There are three main misconceptions that prevent individuals from using this tool:
- They sometimes confuse empathy with ‘being nice’ i.e. making polite and pleasant statements. Remember empathy is the capacity to tune into what someone else is thinking and feeling about a situation and acknowledging those thoughts and feelings;
- Many people confuse empathy with sympathy, i.e. we express how we feel about the other person’s situation and put it onto that person. For example a sympathetic statement would be “Shame what a terrible situation, I can’t imagine what I would do if I were you.” Such a statement does not have the power to change a relationship as the other person doesn’t feel heard;
- Some people believe that making empathic statements means that you have to agree with or approving of the other person’s position. Not so, by being empathic, you acknowledge the view of the other person, i.e. admit its existence without passing judgement on its validity.
Extracts from ‘The EQ Edge’ by Steven J Stein (Phd) and Howard E Book (MD)
We filter what we hear, see and experience. Our worldview (the way we experience the world and the people in it) is governed by our beliefs which are formed as a result of all our past experiences with and through:
- Our parents, siblings, family, friends, teachers, society, co-workers, boss, etc;
- The culture in which we were raised;
- Our religion;
- The media;
- Our education (or lack therefore);
- Our value system
We all perceive experiences and information differently because of our filters.
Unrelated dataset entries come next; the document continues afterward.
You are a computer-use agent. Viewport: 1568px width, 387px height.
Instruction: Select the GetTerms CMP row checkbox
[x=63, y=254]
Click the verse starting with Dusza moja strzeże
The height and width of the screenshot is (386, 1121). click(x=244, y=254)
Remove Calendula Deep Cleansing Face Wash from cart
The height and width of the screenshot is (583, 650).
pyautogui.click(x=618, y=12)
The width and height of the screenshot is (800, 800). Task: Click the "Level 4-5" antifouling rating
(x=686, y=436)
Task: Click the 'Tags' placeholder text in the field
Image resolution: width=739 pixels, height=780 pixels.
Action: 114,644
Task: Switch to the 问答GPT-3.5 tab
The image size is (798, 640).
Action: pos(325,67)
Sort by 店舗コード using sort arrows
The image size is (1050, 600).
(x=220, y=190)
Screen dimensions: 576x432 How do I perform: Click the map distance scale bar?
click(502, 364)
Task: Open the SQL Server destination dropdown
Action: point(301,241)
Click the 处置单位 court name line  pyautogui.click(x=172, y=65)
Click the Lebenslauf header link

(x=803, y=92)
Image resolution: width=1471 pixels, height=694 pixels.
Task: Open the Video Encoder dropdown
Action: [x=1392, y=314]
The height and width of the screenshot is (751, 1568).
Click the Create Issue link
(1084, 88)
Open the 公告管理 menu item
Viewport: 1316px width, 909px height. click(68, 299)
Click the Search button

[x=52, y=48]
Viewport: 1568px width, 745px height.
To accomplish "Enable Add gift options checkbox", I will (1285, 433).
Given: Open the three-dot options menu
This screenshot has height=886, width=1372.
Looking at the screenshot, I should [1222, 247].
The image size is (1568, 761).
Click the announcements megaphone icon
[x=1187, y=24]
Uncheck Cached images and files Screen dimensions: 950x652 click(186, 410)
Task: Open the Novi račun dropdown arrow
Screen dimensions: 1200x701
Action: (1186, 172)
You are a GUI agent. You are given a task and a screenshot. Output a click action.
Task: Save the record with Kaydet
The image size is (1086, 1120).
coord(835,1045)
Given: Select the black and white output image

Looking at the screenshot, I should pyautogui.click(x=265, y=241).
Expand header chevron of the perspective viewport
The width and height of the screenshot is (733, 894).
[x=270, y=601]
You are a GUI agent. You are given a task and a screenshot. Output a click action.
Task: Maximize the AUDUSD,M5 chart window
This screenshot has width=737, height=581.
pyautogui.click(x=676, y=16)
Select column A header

The information that enters our minds is filtered through our belief system (which exists because of our past experiences.) That is why two people attending the same meeting may leave with totally different perceptions about what was decided and why.
Jumping To Conclusions
We tend to jump to all sorts of conclusions with very limited information and no proof. We filter (cognitively distort) information by going beyond the evidence we actually have and we reach conclusions that makes things look worse than they are. The worst thing about jumping to a conclusion is acting as though [our conclusion] is true.
How can you overcome this destructive habit? Learn to gather a lot of information before drawing a conclusion. Find proof of what you suspect before accusing anyone, making hurtful statements and/or taking the wrong action. You will save yourself from yourself.
By Elsabé Manning
You think the only people who are people
Are the people who look and think like you
But if you walk the footsteps of a stranger
You’ll learn things you never knew you never knew…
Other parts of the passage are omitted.